Elle lui serra le bras.

« Bon. » Le chef s’écarta, souriant, en agitant le bras comme pour leur montrer leur table. « Le cow-boy est pressé. Pardonnez-moi cette interruption. Allez-y, profitez-en bien, on reste là à attendre. Ce soir, peut-être qu’on ira boire un ou deux verres juste en face. »

Il montrait une vitrine de l’autre côté de la place. Un grand BAR y avait été tracé d’une écriture enfantine, à la bombe de peinture.

« Allez », dit Cohen à Mariposa.

Ils repartirent sans qu’il quitte les barbus du regard, méfiant.

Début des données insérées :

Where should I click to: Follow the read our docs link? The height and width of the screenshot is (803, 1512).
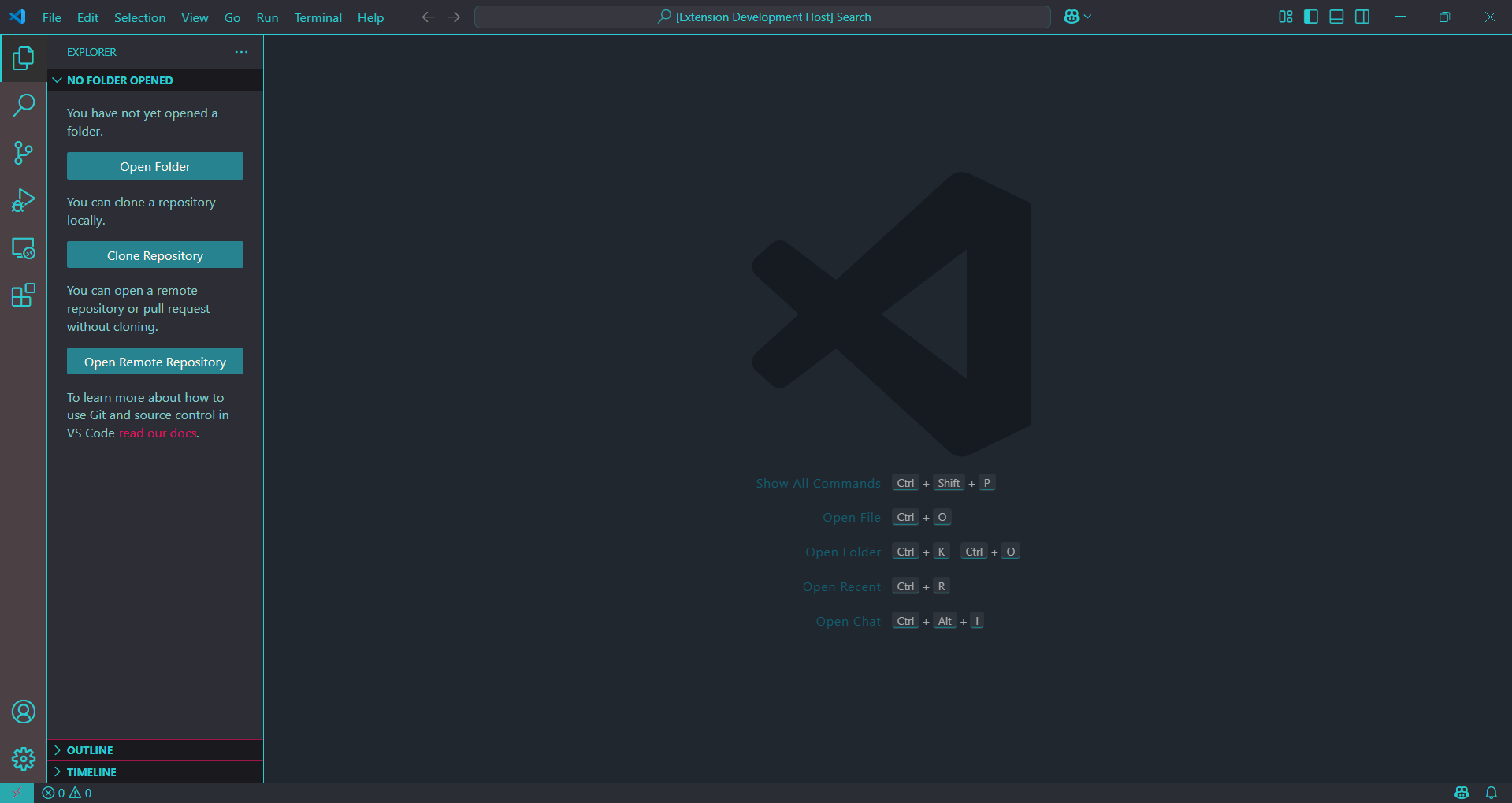click(x=157, y=433)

« Vous allez vraiment vous sentir chez vous, grâce à nous », cria le meneur, dans son dos. « Et vous savez pourquoi on se donne tout ce mal ? Parce qu’on n’a rien d’autre à faire. Rien de rien, à part prendre soin des visiteurs qui s’aventurent dans notre belle ville. N’importe comment, on ne va pas tarder à être balayés, alors autant s’amuser. »

38

On aurait dit quatre acteurs embauchés sur un tournage en cours, jouant des rôles muets d’idiots épuisés sans avoir répété. Ils s’étaient installés dans un box, près de la vitrine, Brisco et Evan d’un côté, Cohen et Mariposa de l’autre. Toutes les places ou presque étaient prises dans les autres box, alignés le long d’un des murs. Des femmes avec enfants, une demi-douzaine de vieillards, une tablée de jeunes Mexicains qui discutaient à bâtons rompus, nerveusement. Plus de gens et plus de normalité qu’ils n’en avaient vu depuis des années. Plus de normalité que Brisco n’en avait vu de sa vie.

Face aux box, un long comptoir agrémenté de dix tabourets, occupés par des fumeurs buveurs de café. Derrière le comptoir, une Noire en sweat-shirt, un bandana rouge au cou, pour essuyer la sueur qui perlait au-dessus de sa bouche pendant qu’elle s’activait au gril. Une autre Noire, une adolescente, celle-là, circulait d’un pas pressé entre les tables, un petit calepin à la main, un torchon sur l’épaule.

« Qu’est-ce qu’elle fait ? » s’étonna Brisco.

Evan se pencha vers lui.

« Elle demande aux gens ce qu’ils veulent, elle le note sur son carnet, et elle va le dire à la cuisinière. La cuisinière le prépare, et quand c’est prêt, la fille va le chercher pour l’apporter aux gens. »

Brisco suivit des yeux les allées et venues de la fille, qui s’arrêtait parfois pour prendre une commande ou débarrasser une table.

« Oh. »

Elle se déplaçait prudemment sur le linoléum glissant. Le plâtre des murs se lézardait du sol au plafond, sauf aux endroits où il s’était détaché par plaques, dévoilant les briques originelles. Le gros homme en tablier restait planté sur le seuil tel un videur de relais routier. La queue de billard brisée qu’il tenait à la main ne mesurait qu’une trentaine de centimètres, mais il s’agissait de l’extrémité la plus lourde, avec laquelle il marquait sur sa jambe le rythme de son fredonnement.